An earlier draft of the following article was uploaded to our website prematurely on Sept. 11. The following article is the final version of the piece, but both articles will remain on the website in their entirety in order to recognize the contributor for their work.
I, Hanni Salata, am mentally ill.
I have diagnoses for major depressive disorder and PTSD from repetitive childhood trauma, neither of which is helped by my autism. I go through episodes where I struggle to speak, I have panic attacks at any unexpected noise and I avoid sleep to avoid the nightmares. Even after a decade of treatment, my symptoms are not pretty. But they are the truth, and that’s worth something.
In the years I’ve spent learning to cope with my illness, I’ve gotten pretty tired of seeing it in movies. It’s not that I’m not happy to have representation, it’s that the representation is too romanticized. Every mentally ill character we’re presented with is either a genius cursed with trauma or a rich white kid waiting for their “Good Will Hunting” moment.
Enter “Words on Bathroom Walls,” a new YA romance featuring a mentally ill protagonist. The only reason I insisted on taking my partner to this film was because the promos promised a soundtrack written by a favorite band of mine, The Chain Smokers. Within the first 10 minutes, though, I was hooked on the story.
The film follows protagonist Adam, a teenage boy with dreams of becoming a chef, who has just been diagnosed with schizophrenia. In my freshman year of high school, a new medicine caused me to develop dangerously high serotonin levels and thus, symptoms nearly identical to those of paranoid schizophrenia.
The relatable moments didn’t stop there. Immediately after Adam’s diagnosis, his mother throws herself into chatroom after chatroom, forum after experimental trial after support group, looking for a cure. It’s a tale familiar to most of us with these illnesses. His stepfather hides the knives, obviously trying to prevent any tragic occurrences, but inevitably keeping Adam away from his strongest coping skill–cooking.
So Adam starts another pill and a new school. The meds seem to be working, and he meets a girl who seems to like him. But of course, it can’t be that easy for long. Adam begins experiencing some of the more unsavory symptoms related to psychotropic drugs (luckily not anal leakage or sexual dysfunction, though he does crack a refreshingly honest joke about how frequent those side effects really are), and the doubts start creeping in.
He wonders if he’s doing more harm than good in his family and whether or nothe should let Maya be with “someone like him.” It seems overdramatic, perhaps, but I can’t say I haven’t been there. As Adam pointed out, a world where people are rushing to grant the wishes of kids with cancer but averting their eyes from kids who see things can be kind of disheartening.
This is a romance, so of course, it has a positive ending. Maya’s line “you don’t get to decide whether or not I want to love you” brought tears to my eyes (although those could also be attributed to the strength with which my partner was squeezing my hand as if to echo the point).

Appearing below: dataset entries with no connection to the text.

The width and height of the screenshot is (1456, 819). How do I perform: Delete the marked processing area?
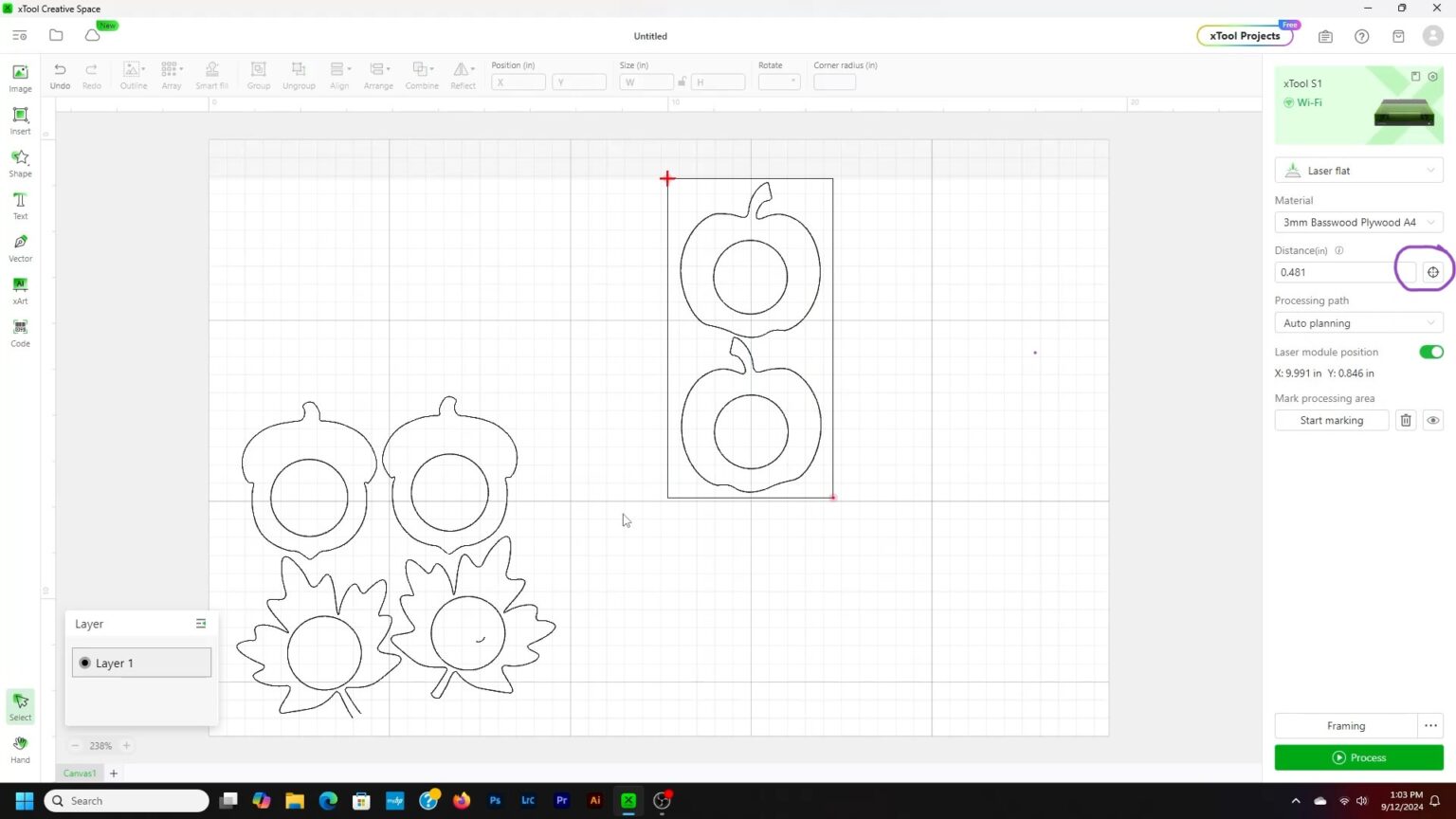pos(1406,421)

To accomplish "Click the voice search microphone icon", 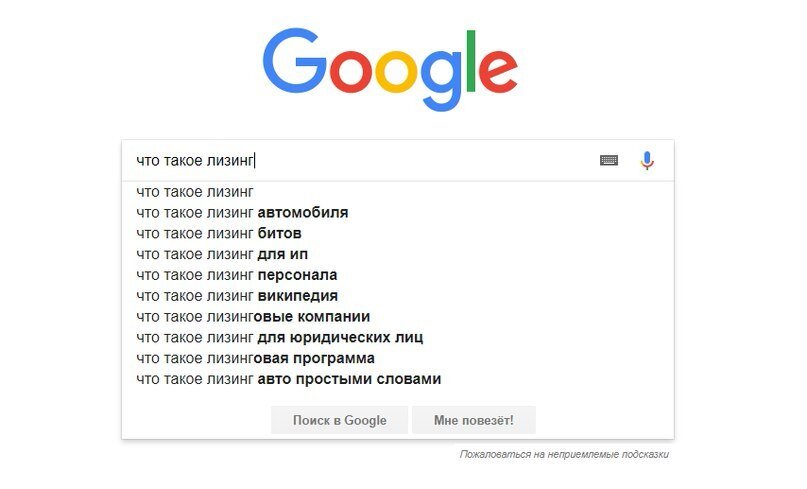I will tap(647, 160).
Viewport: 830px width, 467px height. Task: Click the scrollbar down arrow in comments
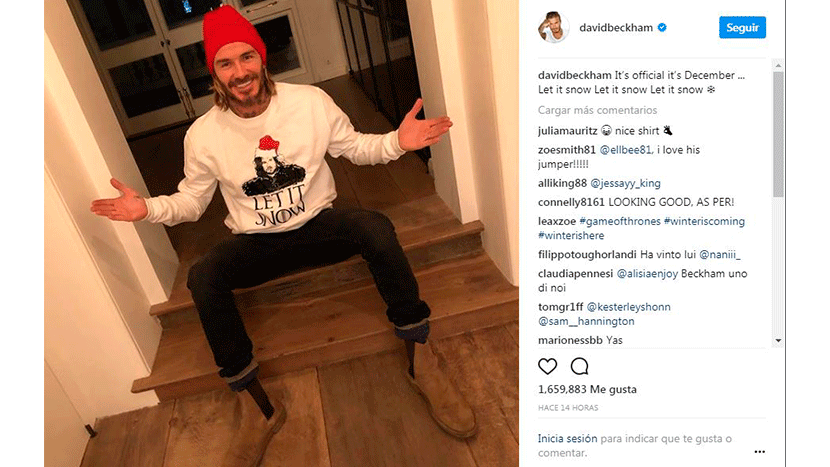pyautogui.click(x=778, y=340)
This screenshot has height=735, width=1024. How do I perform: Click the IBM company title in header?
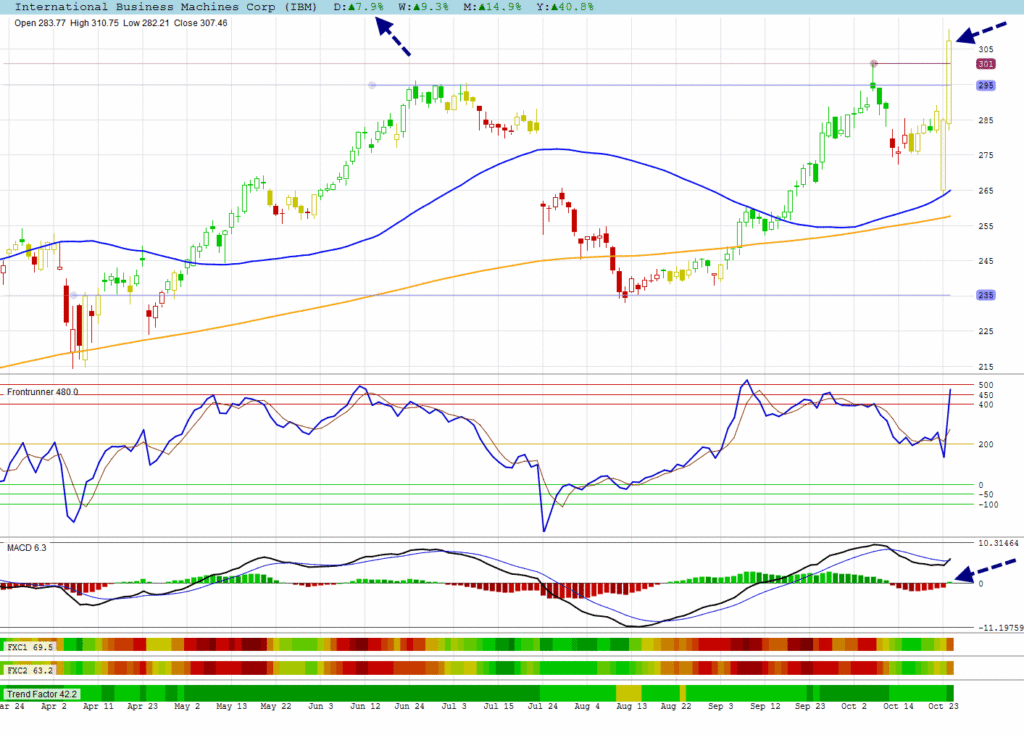pyautogui.click(x=166, y=7)
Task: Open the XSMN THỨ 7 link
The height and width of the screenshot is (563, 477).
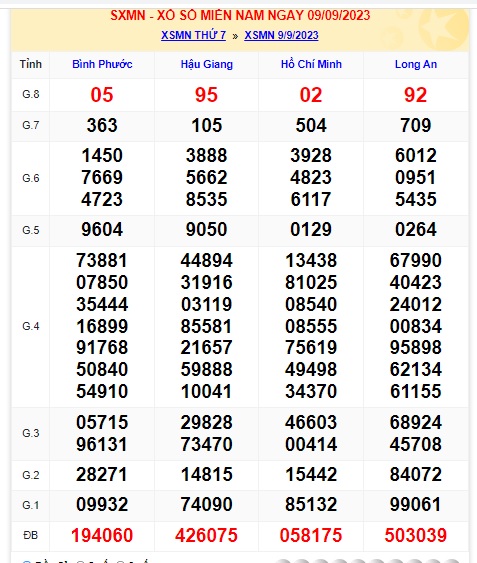Action: pos(193,35)
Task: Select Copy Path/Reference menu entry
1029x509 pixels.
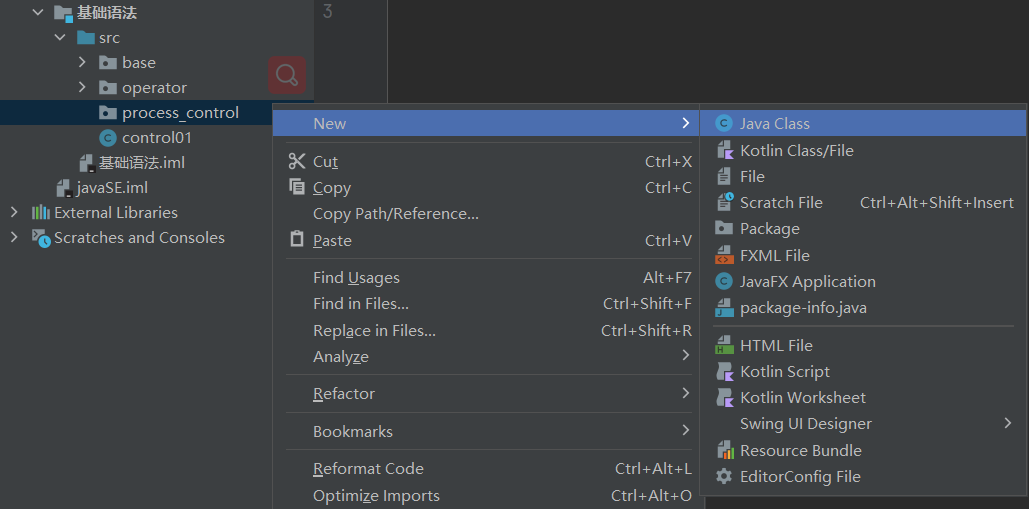Action: tap(396, 214)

There is no final cure, if that’s what you’re hoping for. That would destroy the honesty of the film. But there is hope. Adam has a family and lover who are willing to fight for him. I know that most psychotropics work for a patient for a maximum of around seven years, and I left the theater content, knowing that when Adam’s time ran up he’d have the support to get through it. That’s the happiest ending I can think of for anyone.